Elastic IPs are GREAT, and the free tier lets you have one. Basically, the real IP address (and also the URL) of a server is created when the EC2 instance if created. SO if you terminate one, and start another, the IP address changes. This is not good for keeping the DNS update. With elastic IPs, you have one that’s permanent and assigned to you, and you point it at the server you want. SO the DNS has your permanent elastic IP, and you control what server that elastic IP points to.
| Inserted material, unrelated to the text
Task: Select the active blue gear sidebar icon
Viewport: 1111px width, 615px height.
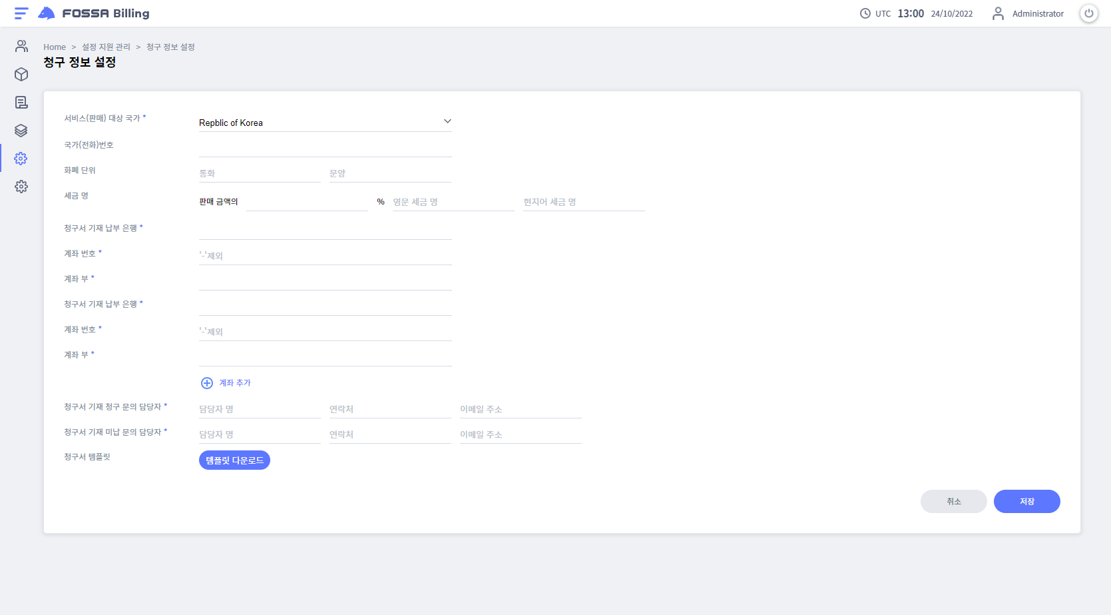Action: (21, 159)
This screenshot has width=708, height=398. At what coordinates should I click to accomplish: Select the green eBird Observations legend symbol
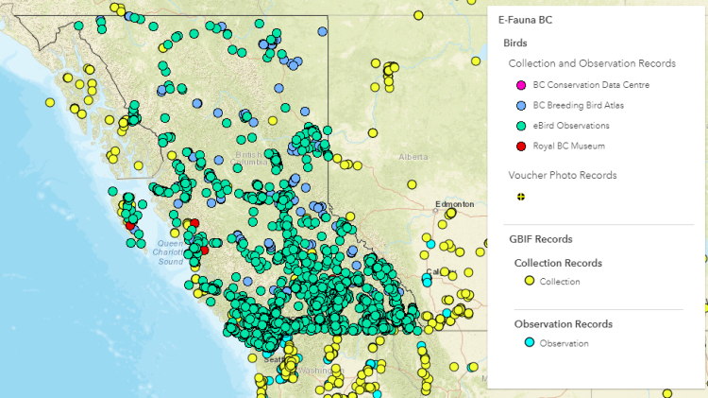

Haven’t had any luck getting a SMTP server set up. I’m not sure if it has to do with Amazon’s anti-spam measures (a free server could get bad), but when I have time I’m going to spin up a new instance and see what happens. I applied to Amazon for them to relax restrictions re: mail, but I’m not sure if that applies to this server, or future ones, or even if that’s EC2 related at all (they do offer mass emailing services for money)

All-in-all, I’ve been very happy with Amazon Web Services. My only real complaint is the lack of a global overview in EC2.